TRP PROVIDES IMPORTANT GUIDANCE ON WHAT IT WANTS TO SEE IN PROPOSALS
Bernard RiversArticle Type:
Article Number: 1
ABSTRACT The TRP has provided some important guidance on what can lead it to recommend that a Global Fund proposal be funded or not funded. This guidance is much more explicit than the TRP has provided in the past.
The Fund’s Technical Review Panel (TRP) has provided some important guidance on what can lead it to recommend that a Global Fund proposal be funded or not funded. This guidance, which is much more explicit than the TRP has provided in the past, is buried deep in a report prepared for last month’s Global Fund Board meeting. The report, entitled, “Report of the Technical Review Panel and the Secretariat on Round 8 Proposals,” is available under “TRP Report to the Board” at www.theglobalfund.org/en/board/meetings/eighteenth/documents.
In the report, the TRP listed a number of factors that it said constitute “the minimum fundamental prerequisites for a recommendation for funding.”

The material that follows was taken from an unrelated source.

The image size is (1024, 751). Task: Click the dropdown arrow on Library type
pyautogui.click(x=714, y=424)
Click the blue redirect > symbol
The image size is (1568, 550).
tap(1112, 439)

Although the prerequisites listed below have not been adopted as formal Global Fund policy, they nevertheless constitute important guidance for applicants preparing proposals for Round 9 (and beyond) because they provide insight into the way the TRP evaluates proposals.
The prerequisites listed by the TRP (and we quote them exactly as written) are as follows:
- A disease proposal that is based upon and responds directly to the current, documented, epidemiological situation;
- A coherent strategy that flows in a consistent order throughout the proposal – with the implementation plans having the same objectives, program areas (‘Service Delivery Areas’), and interventions/activities as are stated in the budget, the work plan, the ‘Performance Framework’;
- A robust gap analysis, both programmatic and financial, that accounts for the full extent of existing resources (including those planned and/or reasonably anticipated based on past practice) and not merely signed arrangements;
- Clear and realistic analysis of implementation and absorptive capacity constraints (whether disease specific or broader health systems) that relate directly to the in-country social, environmental and other contexts;
- Logical strategies to address capacity constraints, whether through the existing funding application, or through other domestic or partner supported initiatives (which are also subject to performance assessments and adjustments);
- Implementation arrangements that recognize and respond to the need to broaden service delivery channels to multiple sectors to achieve universal access to prevention, treatment, and care and support services for people most affected;
- Demonstrated effort to address the more challenging drivers of, especially, the HIV epidemic in ways that will have a meaningful impact on preventing further infections;
- A clear plan for how to monitor activities and evaluate the impact of interventions;
- A budget that is sufficiently detailed to allow the costs of activities to be assessed;
- A workplan that makes clear the timing and sequencing of activities and responsibilities for each activity; and
- Planned outcomes (included as indicators in the ‘Performance Framework’) that address and respond to current epidemiological data, and demonstrate that the incremental investment of additional Global Fund resources will improve disease specific and broader health outcomes for those most at risk.
The TRP said that by dealing effectively with all these prerequisites, an applicant will demonstrate to the TRP that it “has a clear need for the additional resources, and has planned its funding request in a way that will supplement and strengthen in-country responses to the three diseases.”
Significantly, the TRP added that “addressing weaknesses in earlier ‘Category 3’ proposals is also an important, but not determining factor, as to whether a proposal is recommended for funding.”